According to the EU Commission, it has become apparent that the regulatory burden on EU central counterparties (the entities carrying out the clearing of derivatives) is too high, with the result that market participants tend to clear their derivatives outside the EU. The proposed new rules aim to reduce this regulatory burden to make the EU a more attractive business place for clearing services. The clearing capacity in the EU is considered to be important for the capital markets union (CMU).

In addition, according to the EU Commission, recent developments in energy markets, with several energy companies facing liquidity issues when using derivatives, have illustrated that EMIR needs to be enhanced. In the Commission’s view, this means that a safe, robust, and competitive clearing system which can withhold economic shocks, must be put in place.

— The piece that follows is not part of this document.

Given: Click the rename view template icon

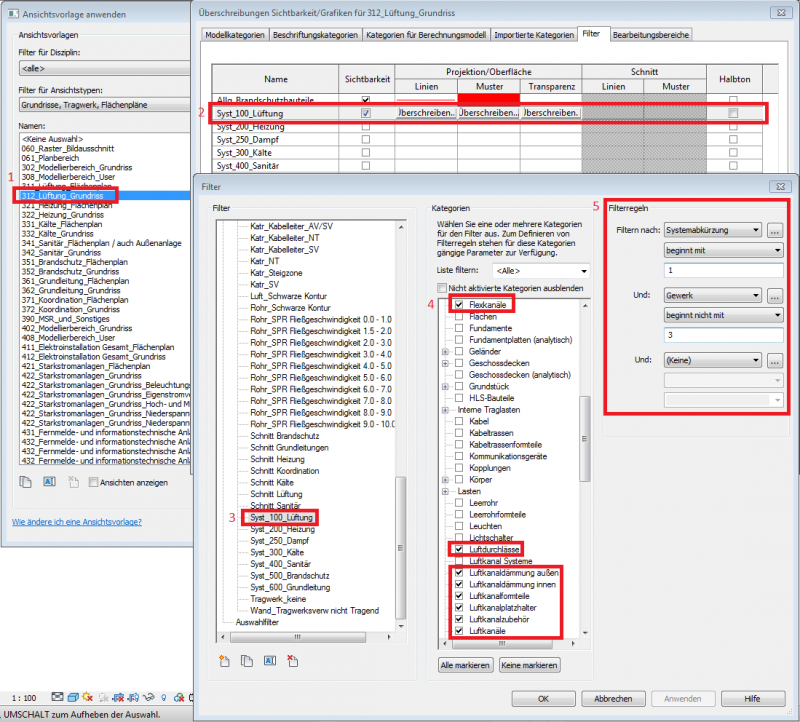Looking at the screenshot, I should [x=47, y=481].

The proposal for the new regulation contains the following main changes:


Under the current regime, an intragroup exemption (from clearing or collateral exchange requirements) for transactions with third country entities can only be requested if the third country entity is located in a jurisdiction for which an equivalency decision regarding EMIR has been adopted. This concept will be replaced by a negative list containing jurisdictions with regards to which an exemption cannot be granted.

A further exemption from the clearing obligation will be introduced for derivative transactions, where an EU financial counterparty or non-financial counterparty exceeding the clearing thresholds has as a counterparty a third country pension scheme which is exempt from the clearing obligation under applicable local law.

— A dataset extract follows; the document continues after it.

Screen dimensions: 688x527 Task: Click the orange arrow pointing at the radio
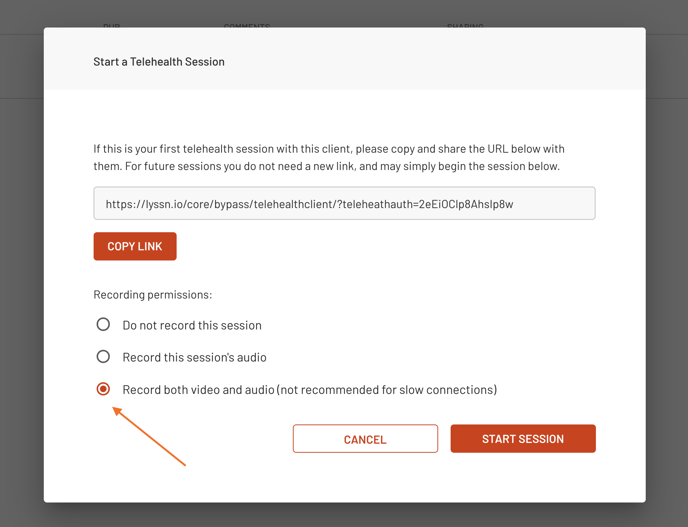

The clearing threshold calculation for financial counterparties will be amended so that only non-cleared derivatives (and no longer cleared derivatives) will need to be considered when doing the calculation to determine whether the relevant clearing thresholds are exceeded.

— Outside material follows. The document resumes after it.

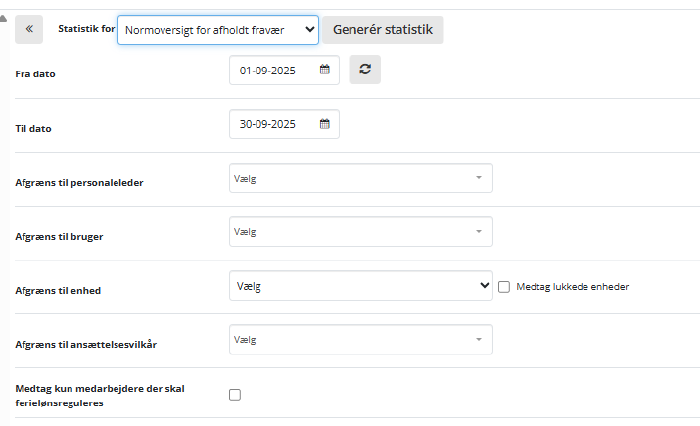
Task: Open the calendar picker for Til dato
Action: [325, 124]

Counterparties to derivative transactions which are subject to the clearing calculation will be required to open and maintain active accounts, directly or indirectly, at EU central counterparties, and to clear at least a portion of their derivatives at EU central counterparties.

ESMA will be required to review and clarify the conditions under which derivatives can be considered as objectively reducing risks, i.e. as hedging.

Should you require more detailed information and assistance on the above topic and its implications, please liaise with your usual point of contact at Arendt.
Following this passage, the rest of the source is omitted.